Хотя, говоря это, я и не чувствовал к ней какой-то особой любви. Лично я не выбирал ее для себя в качестве супруги. Просто за это время уже привык к Аллочке, притерпелся к ней, принимая тот факт, что эта молодая женщина довольно посредственной внешности на мой вкус, хотя и достаточно симпатичная, наверное, для кого-нибудь, но без утонченных черт, неухоженная и без отблесков страсти в глазах, мало напоминающая тот романтический идеал женственности, который я бы хотел видеть перед собой каждый день, теперь, по воле судьбы, моя законная жена. Да и ее ребенок тоже, получается, моей крови, наследник товарища Менжинского, как ни крути. А, поскольку я полностью заместил собой Менжинского, то все это подразумевало мою ответственность по отношению к ним. Я должен был с этого момента по-настоящему заботиться о жене и сыне, и нести этот крест судьбы независимо от своих желаний. Ведь прежнего Вячеслава больше не было. Так кто же о них теперь позаботится, кроме меня? И лишь обостренное чувство долга заставляло меня принять эту новую ситуацию так, как есть.

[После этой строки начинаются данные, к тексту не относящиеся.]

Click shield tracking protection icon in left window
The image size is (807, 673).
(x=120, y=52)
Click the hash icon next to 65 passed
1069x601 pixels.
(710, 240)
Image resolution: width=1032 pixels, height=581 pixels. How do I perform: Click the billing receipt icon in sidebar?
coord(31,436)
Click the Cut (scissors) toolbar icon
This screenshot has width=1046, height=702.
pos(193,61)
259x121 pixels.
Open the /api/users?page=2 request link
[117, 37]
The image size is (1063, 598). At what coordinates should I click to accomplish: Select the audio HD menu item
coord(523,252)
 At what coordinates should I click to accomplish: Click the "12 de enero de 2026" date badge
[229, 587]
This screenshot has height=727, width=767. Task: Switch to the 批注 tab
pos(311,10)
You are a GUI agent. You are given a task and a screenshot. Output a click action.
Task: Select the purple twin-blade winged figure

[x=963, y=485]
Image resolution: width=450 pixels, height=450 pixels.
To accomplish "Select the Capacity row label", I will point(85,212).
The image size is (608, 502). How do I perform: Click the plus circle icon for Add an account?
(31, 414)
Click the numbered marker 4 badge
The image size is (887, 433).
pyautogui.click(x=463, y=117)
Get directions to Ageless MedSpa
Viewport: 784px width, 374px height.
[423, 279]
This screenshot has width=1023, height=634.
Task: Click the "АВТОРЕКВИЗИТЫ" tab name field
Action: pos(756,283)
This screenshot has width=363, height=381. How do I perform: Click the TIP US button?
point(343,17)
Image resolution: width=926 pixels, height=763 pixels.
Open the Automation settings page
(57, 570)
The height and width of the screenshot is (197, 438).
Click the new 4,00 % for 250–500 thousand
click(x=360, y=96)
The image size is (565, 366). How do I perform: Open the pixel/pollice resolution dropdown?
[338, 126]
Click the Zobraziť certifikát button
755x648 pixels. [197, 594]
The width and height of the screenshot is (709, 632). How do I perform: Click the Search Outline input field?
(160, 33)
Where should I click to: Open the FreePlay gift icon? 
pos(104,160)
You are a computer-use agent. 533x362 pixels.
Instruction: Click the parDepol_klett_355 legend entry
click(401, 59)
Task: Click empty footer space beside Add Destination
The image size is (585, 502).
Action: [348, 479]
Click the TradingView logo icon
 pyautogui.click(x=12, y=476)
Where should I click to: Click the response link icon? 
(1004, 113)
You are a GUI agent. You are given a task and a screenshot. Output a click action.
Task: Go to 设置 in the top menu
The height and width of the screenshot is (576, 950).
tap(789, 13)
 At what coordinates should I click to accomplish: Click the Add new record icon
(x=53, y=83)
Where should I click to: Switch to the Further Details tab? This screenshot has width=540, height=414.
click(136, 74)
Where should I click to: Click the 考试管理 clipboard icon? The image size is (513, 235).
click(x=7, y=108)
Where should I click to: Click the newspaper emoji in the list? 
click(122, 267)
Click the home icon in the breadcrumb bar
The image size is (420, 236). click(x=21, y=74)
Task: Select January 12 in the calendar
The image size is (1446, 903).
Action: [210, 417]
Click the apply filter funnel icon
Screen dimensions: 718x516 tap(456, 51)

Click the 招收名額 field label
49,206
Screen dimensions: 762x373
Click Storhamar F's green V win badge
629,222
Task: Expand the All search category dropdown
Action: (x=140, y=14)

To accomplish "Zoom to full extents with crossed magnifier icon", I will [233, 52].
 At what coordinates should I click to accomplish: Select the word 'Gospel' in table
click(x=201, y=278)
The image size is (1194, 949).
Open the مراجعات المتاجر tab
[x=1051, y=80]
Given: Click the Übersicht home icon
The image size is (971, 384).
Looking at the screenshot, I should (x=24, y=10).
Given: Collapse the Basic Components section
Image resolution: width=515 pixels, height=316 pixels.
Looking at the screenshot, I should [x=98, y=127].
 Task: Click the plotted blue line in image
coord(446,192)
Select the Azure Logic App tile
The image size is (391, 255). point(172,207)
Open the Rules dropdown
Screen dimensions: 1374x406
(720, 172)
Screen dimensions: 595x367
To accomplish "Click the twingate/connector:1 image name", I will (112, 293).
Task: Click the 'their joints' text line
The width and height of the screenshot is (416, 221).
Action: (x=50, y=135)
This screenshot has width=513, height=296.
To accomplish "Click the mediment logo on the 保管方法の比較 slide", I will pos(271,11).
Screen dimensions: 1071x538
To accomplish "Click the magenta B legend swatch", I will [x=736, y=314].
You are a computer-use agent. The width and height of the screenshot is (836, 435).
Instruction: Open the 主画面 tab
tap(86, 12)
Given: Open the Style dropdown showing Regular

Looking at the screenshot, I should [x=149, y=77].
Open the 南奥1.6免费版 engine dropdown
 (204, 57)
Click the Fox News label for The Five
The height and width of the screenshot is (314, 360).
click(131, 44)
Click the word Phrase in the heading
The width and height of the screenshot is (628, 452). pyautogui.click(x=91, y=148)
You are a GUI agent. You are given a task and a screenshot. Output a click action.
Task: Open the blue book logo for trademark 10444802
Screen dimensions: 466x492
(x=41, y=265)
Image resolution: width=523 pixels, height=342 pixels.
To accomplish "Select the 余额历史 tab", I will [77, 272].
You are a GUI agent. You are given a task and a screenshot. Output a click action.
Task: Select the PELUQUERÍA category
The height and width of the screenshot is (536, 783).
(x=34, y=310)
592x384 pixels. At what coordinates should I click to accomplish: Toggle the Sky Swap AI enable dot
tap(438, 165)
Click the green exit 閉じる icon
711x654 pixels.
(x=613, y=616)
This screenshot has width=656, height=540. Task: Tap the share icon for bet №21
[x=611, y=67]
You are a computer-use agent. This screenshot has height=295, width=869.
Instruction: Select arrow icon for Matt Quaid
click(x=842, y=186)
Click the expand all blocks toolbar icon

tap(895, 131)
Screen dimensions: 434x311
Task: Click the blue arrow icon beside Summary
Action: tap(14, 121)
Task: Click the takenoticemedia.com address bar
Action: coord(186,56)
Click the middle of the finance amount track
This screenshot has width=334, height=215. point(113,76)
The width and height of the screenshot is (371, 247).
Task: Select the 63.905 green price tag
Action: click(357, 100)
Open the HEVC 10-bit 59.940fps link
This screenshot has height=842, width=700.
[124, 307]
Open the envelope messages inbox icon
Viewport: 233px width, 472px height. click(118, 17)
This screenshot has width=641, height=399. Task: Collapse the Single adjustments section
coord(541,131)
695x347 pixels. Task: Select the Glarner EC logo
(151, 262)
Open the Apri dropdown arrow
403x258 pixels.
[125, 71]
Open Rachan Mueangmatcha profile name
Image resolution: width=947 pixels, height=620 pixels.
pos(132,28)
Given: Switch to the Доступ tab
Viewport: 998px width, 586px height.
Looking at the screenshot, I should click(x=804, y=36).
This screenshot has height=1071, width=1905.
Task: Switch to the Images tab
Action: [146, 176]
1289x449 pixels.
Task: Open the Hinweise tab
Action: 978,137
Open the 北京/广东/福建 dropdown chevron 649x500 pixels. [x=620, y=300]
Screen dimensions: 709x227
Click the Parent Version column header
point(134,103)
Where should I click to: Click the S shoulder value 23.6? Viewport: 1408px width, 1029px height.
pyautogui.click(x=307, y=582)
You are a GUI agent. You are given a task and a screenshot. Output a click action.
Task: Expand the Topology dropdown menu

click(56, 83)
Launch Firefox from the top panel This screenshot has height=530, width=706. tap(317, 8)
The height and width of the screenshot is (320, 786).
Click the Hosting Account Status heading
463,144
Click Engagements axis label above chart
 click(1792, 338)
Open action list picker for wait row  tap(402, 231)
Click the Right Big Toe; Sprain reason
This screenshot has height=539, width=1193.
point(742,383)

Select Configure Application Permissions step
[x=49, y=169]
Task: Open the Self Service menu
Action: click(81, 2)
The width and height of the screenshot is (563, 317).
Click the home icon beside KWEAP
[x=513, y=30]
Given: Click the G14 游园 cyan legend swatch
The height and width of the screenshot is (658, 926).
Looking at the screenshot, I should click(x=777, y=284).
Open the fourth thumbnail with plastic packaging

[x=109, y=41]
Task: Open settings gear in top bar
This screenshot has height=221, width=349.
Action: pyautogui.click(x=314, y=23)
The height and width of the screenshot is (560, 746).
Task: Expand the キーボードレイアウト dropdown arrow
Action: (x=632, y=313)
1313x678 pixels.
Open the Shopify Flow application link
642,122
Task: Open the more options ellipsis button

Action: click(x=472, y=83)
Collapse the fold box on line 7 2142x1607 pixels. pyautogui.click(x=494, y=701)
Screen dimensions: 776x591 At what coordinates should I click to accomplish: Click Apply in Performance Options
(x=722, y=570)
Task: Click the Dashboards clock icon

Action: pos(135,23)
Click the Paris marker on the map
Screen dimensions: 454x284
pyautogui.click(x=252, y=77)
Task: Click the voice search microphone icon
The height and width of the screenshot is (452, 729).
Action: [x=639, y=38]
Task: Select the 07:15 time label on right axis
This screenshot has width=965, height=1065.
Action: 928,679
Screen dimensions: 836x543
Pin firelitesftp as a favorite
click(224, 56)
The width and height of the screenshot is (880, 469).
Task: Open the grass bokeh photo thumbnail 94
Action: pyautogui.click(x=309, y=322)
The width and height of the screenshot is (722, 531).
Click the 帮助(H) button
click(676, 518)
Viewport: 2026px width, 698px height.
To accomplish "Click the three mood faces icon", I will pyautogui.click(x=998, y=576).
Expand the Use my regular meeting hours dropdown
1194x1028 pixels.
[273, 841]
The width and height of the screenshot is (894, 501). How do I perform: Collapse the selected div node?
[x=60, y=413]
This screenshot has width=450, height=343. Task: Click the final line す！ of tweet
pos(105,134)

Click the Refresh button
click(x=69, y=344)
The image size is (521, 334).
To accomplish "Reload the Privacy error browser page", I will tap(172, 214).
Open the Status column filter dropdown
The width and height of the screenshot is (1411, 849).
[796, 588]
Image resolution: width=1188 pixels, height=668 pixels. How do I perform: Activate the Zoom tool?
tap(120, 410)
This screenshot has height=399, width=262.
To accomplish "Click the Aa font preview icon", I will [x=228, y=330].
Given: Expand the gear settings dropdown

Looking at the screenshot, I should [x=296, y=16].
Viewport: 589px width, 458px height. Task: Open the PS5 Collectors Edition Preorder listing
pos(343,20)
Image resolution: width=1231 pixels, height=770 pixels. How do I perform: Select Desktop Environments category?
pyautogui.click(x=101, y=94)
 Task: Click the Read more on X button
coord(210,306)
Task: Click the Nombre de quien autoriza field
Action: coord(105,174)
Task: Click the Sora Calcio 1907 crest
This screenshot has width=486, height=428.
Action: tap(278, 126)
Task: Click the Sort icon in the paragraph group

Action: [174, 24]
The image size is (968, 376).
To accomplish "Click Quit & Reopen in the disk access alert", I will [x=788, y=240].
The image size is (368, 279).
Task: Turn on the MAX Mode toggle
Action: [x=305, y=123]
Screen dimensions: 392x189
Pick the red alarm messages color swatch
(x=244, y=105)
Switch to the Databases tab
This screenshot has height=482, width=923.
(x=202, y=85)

Пару часов до времени, назначенного мне Сталиным, я решил провести с пользой. Сначала я позвонил Трилиссеру по «вертушке» с номеронабирателем. Подобный телефонный аппарат фирмы «Сименс», соединенный с автоматической телефонной станцией тоже импортного производства, в это время считался высшим пилотажем технической мысли инженеров-связистов. Я еще на прошлой неделе приказал сразу после покушения на себя заменить все свои телефоны, как и главные телефоны нашей конторы, на подобные. Ведь они работали в обход телефонисток, соединяя абонентов напрямую с помощью специальных реле-шагоискателей так, что ни одна ушлая телефонистка подслушать не могла.
Чтобы сделать связь еще более надежной, я распорядился начать внедрение высокочастотной телефонной связи (ВЧ) в органах ОГПУ прямо сейчас, то есть на пару лет раньше, чем это начали делать в прежней истории. И чего тянуть с этим? Ведь первая советская аппаратура ВЧ-связи успешно прошла испытания еще в 1925 году на Ленинградской научно-испытательной станции. А уже на следующий год связь ВЧ была опробована на практике, и протянута линия от Ленинграда в Бологое.
По телефону я выслушал отчет своего заместителя про его общение с Ежовым и про другие текущие дела ОГПУ, а потом начал разбирать в кабинете записи Вячеслава. Вот только тут же обнаружилось, что иностранные языки я без него все-таки понимаю плохо. Хотя не все оказалось безнадежно. Какие-то крупицы от способностей полиглота, которыми обладал прежний хозяин тела, во мне все-таки остались. Вот только предстояло, напрягая память и роясь где-то в ее глубинах, оставшихся от личности Вячеслава, восстанавливать значения каждого написанного иностранного слова. А много чего из своих записей прежний Менжинский, оказывается, делал на польском языке! И это сильно затрудняло для меня чтение тех материалов, которые он оставил мне в наследство. Ведь, фактически, мне предстояло заново восстанавливать навыки владения языками почти с нуля из тех крупиц смыслов, которые еще не испарились из нейронных связей в моем мозгу, который, как и все тело, достался мне в наследство столь необычным образом для единоличного пользования. Хорошо еще, что у этого мозга базовые способности к языкам уже, как говорили программисты в двадцать первом веке, входили в прошивку по умолчанию.